June 4, 2016: Assuming that one round of discussion is sufficient to implement all needed changes, upload the first set of parcels and solicit review a second time.
June 11, 2016: Once again, if no major objections are raised, complete the upload of the remaining parcels.
When updated: New York City has only fairly recently released the data in a georeferenced form. I understand that the agency's plan is that the data will be periodically updated as existing sites are resurveyed and new sites are purchased and posted. Until and unless such updates begin appearing, it will be next to impossible to develop any semi-automated workflow for keeping OSM in sync with the government's files. The proponent does plan to do so as the opportunity arises.
Data source site
The attribute table that describes the parcels is obtained by "screen scraping" the published list that appears on NYC DEP's web site. This list embeds links to individual maps of each parcel of public watershed land. These maps are all georeferenced PDF files. They are obtained en masse by a script that downloads from each PDF link that is embedded in the attribute table.
Per Local Law 11 of 2012, all NYC government data is to be provided "without any registration requirement, license requirement or restrictions on their use" (23-502 d), effectively putting it in the public domain.
- Local Law of 2012 establishing the public status of NYC data
- NYC Open Data Policy and Technical Standards Manual
OSM Data Files
The entirety of the import totals about three megabytes when converted to .OSM format. While the import is in progress, it may be inspected at https://kbk.is-a-geek.net/nycdep-import/nyc_bws_rec_area.osm.
This import is planned as a one-time automated import at present. The data are static enough that manual reimport may be satisfactory; nevertheless, when a new version emerges, the proponent plans to review the feasibility of automated synchronization.
Data reduction and simplification
There is very little redundancy between the planned import and what is already in OSM. Only two parcels out of nearly four hundred have been placed in OSM, and those two have significant discrepancies between what is mapped in OSM and what is reported by NYC DEP. (The proponent has reached out to the user who initially added the parcels, but have not yet heard a reply.)
Like many boundary data sets, the data in this set are highly variable. Some of them appear to be quite precisely curated lines, with interagency coordination where the parcels adjoin other parcels of government-owned land. Others appear to be simply the GPS tracks of someone walking the parcel boundaries, including the usual amount of GPS noise.
The data are reduced by transforming them in PostGIS (as described under #Data transformation below), restoring a (mostly) consistent topology and reducing the number of nodes by nearly an order of magnitude.
There are a number of competing proposals for tagging conservation lands. What is proposed here is a hybrid: include leisure=nature_reserve for legacy renderers, and include a fuller set of tags chosen from the list that support boundary=protected_area.

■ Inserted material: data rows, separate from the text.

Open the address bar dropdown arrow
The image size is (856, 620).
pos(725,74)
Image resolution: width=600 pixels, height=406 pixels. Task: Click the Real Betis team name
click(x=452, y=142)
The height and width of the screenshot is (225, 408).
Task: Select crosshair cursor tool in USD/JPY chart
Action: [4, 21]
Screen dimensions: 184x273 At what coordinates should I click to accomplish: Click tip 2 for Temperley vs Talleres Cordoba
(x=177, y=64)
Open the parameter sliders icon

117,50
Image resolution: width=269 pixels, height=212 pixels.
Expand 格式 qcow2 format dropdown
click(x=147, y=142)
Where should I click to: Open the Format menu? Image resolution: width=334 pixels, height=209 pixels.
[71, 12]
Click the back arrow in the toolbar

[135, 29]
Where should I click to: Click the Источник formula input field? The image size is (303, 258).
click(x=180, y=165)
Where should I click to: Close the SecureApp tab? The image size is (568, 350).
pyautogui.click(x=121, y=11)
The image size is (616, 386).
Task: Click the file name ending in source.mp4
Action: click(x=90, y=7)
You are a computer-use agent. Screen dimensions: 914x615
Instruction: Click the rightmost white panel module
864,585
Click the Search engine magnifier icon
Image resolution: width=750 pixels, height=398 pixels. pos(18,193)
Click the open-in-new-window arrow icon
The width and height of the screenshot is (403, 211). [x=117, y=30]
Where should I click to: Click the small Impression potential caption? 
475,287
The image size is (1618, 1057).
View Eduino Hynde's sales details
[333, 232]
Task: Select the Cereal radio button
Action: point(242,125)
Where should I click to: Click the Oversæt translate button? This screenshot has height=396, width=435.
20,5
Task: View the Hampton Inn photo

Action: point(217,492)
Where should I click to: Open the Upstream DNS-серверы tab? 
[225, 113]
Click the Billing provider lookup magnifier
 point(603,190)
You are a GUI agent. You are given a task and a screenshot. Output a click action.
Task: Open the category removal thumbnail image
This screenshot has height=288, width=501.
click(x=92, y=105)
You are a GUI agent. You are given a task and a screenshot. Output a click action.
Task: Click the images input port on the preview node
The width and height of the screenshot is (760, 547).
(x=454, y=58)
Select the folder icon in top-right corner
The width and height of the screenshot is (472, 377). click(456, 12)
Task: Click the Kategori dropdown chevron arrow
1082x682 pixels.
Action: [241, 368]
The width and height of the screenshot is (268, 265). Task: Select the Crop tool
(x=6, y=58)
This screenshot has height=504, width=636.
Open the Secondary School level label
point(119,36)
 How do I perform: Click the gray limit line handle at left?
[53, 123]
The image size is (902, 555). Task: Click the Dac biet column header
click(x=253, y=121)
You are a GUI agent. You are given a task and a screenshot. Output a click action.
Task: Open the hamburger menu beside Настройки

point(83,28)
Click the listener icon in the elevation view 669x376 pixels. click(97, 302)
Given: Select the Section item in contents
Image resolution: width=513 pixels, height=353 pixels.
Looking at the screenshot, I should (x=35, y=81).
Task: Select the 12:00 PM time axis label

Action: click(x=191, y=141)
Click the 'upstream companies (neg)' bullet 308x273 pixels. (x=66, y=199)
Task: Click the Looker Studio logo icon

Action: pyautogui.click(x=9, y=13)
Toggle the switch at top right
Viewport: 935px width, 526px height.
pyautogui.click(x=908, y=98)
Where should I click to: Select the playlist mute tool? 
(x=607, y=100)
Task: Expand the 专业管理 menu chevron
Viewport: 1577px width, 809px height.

A few nonstandard keys and tags are worthy of mention, since they're otherwise undocumented.
wildlife_management_unit is ascribed to New York State Department of Environmental Conservation (NYSDEC) rather than NYCDEP because that agency is responsible for wildlife management and administers the hunting regulations.
hunting and fishing already appear with yes and no values elsewhere in the database, even though they are not called out on the Wiki. No other choice for the keys seems entirely natural. trapping is an entirely new key, but nowhere else does the database appear to represent the concept.
foot=hunting and foot=fishing seem to be reasonable choices when access is restricted to those specific purposes.
permit as a value for foot appears in the database. license appears also, about the same number of times. Both are rare uses, but appear appropriate here. private seems to be too strong a term when permission is easily obtained free of charge.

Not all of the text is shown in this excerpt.